▼

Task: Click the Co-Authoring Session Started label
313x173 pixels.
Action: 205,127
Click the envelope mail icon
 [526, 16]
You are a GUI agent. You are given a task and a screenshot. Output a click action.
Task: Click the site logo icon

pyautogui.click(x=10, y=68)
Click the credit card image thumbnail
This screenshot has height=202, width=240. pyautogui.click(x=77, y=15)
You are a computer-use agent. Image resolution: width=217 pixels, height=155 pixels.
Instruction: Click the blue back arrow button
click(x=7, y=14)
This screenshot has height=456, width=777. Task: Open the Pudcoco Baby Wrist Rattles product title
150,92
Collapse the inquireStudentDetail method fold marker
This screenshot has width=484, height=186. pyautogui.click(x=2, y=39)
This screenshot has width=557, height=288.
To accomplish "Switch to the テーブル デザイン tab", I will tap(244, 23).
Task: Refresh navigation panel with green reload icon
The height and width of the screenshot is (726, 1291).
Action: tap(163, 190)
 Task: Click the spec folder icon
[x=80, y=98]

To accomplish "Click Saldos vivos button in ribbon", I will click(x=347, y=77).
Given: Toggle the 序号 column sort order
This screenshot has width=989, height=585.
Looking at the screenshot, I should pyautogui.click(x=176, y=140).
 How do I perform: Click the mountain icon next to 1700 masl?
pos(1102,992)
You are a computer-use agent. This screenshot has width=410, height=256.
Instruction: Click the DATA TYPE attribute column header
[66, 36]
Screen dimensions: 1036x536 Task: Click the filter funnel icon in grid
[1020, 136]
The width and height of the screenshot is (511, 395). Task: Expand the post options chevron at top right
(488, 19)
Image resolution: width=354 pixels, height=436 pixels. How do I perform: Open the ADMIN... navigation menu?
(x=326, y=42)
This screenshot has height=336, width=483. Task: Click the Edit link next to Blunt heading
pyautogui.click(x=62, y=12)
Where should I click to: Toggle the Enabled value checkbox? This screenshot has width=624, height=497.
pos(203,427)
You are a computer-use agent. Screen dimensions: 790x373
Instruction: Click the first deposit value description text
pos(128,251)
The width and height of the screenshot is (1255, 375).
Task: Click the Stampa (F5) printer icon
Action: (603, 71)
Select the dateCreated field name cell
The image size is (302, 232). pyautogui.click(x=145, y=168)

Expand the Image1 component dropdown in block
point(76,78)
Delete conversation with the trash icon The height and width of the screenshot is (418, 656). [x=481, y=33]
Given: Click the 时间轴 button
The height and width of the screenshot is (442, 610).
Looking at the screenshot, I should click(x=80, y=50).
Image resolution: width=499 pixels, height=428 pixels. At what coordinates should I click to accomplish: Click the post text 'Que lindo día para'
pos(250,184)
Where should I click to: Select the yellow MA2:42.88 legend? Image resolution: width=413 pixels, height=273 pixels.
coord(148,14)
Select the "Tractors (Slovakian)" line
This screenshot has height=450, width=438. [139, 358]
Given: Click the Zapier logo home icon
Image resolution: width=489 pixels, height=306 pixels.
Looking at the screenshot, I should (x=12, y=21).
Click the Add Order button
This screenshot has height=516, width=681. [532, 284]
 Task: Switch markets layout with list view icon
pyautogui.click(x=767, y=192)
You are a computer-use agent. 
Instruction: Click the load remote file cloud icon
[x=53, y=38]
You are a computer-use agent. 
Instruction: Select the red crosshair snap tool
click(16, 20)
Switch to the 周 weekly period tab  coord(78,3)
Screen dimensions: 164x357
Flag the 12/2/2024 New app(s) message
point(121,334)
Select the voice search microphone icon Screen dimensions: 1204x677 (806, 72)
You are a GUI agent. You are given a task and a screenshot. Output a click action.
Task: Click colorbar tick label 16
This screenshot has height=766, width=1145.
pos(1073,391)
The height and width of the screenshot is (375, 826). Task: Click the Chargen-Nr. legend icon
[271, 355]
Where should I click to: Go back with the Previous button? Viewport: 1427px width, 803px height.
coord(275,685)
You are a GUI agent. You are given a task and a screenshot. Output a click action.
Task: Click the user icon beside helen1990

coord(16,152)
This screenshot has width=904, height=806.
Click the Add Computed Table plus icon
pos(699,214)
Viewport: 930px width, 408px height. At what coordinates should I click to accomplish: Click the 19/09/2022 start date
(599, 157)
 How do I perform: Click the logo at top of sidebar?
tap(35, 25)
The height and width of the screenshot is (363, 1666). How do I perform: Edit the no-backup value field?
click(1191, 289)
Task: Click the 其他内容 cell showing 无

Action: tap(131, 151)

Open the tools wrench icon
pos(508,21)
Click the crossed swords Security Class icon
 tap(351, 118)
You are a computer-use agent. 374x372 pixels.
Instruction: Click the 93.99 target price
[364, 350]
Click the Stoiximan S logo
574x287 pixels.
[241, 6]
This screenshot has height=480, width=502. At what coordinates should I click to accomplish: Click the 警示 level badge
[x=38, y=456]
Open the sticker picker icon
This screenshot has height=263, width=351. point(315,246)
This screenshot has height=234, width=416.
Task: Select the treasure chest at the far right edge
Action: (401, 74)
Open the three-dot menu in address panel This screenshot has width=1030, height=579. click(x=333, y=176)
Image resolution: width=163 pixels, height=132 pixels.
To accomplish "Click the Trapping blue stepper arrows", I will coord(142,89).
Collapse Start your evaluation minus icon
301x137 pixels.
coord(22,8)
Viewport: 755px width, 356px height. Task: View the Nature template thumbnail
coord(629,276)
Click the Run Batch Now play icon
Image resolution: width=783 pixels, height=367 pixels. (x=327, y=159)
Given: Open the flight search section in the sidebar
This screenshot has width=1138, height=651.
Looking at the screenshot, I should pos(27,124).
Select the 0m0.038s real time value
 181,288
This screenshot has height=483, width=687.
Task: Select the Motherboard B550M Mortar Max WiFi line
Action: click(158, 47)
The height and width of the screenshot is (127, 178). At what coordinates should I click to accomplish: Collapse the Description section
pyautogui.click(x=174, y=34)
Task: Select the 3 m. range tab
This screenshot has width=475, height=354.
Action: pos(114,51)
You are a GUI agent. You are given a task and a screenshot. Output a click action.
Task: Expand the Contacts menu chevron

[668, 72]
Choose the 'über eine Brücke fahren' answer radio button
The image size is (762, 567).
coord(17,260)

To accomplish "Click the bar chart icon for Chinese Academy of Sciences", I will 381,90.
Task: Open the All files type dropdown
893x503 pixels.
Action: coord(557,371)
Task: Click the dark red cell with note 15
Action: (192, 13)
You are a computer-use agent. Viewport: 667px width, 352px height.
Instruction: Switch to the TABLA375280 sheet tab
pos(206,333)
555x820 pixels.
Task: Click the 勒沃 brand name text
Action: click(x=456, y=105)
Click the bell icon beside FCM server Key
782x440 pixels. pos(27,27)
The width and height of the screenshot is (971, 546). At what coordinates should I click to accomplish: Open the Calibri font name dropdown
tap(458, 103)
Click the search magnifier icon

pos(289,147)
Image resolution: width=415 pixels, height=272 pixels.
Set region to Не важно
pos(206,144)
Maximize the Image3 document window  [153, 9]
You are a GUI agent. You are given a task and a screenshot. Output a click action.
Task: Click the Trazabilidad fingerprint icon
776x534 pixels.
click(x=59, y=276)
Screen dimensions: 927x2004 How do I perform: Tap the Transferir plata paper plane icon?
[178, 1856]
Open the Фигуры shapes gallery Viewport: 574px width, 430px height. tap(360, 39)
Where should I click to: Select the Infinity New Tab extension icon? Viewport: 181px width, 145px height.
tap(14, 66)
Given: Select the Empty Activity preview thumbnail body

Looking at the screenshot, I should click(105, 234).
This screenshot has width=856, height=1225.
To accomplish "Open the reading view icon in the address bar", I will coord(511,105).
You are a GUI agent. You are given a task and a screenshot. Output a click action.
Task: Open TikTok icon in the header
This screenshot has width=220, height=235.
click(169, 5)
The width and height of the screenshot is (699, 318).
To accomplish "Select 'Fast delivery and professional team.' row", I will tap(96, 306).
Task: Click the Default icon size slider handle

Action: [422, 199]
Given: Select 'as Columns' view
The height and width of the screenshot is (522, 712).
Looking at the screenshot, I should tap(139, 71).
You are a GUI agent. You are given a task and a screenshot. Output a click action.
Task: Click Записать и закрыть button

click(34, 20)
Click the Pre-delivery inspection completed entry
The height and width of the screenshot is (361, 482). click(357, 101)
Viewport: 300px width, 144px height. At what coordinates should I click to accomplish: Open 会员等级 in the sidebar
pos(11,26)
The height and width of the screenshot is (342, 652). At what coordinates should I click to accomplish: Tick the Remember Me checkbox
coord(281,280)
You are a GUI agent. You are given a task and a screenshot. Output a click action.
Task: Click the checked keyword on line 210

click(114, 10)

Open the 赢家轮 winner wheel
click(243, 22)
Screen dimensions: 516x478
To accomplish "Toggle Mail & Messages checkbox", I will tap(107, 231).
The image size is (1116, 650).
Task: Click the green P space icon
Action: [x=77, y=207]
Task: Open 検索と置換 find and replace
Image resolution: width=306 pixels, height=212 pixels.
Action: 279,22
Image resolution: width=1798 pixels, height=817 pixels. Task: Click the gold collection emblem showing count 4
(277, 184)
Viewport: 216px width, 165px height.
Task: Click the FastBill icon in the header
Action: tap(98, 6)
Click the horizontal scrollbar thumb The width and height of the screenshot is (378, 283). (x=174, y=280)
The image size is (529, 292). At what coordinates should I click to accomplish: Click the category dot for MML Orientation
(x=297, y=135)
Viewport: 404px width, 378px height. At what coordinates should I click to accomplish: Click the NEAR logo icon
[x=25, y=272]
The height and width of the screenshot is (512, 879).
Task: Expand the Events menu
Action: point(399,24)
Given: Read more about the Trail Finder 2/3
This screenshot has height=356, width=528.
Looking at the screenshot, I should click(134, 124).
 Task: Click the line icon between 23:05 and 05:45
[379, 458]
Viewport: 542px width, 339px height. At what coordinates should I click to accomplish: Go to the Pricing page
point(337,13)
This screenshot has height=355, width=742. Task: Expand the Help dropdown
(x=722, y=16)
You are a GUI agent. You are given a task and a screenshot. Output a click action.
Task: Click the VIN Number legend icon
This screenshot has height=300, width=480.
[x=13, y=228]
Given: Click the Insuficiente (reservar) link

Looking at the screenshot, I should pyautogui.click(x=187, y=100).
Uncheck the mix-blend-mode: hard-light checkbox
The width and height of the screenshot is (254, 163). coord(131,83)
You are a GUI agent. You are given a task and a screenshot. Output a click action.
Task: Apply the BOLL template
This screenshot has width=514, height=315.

▲

Task directions
All lines in the records above with "address" need to be found and copied.

Expected answer
Open the three-dot menu in address panel This screenshot has width=1030, height=579. click(x=333, y=176)
To accomplish "Open the reading view icon in the address bar", I will coord(511,105).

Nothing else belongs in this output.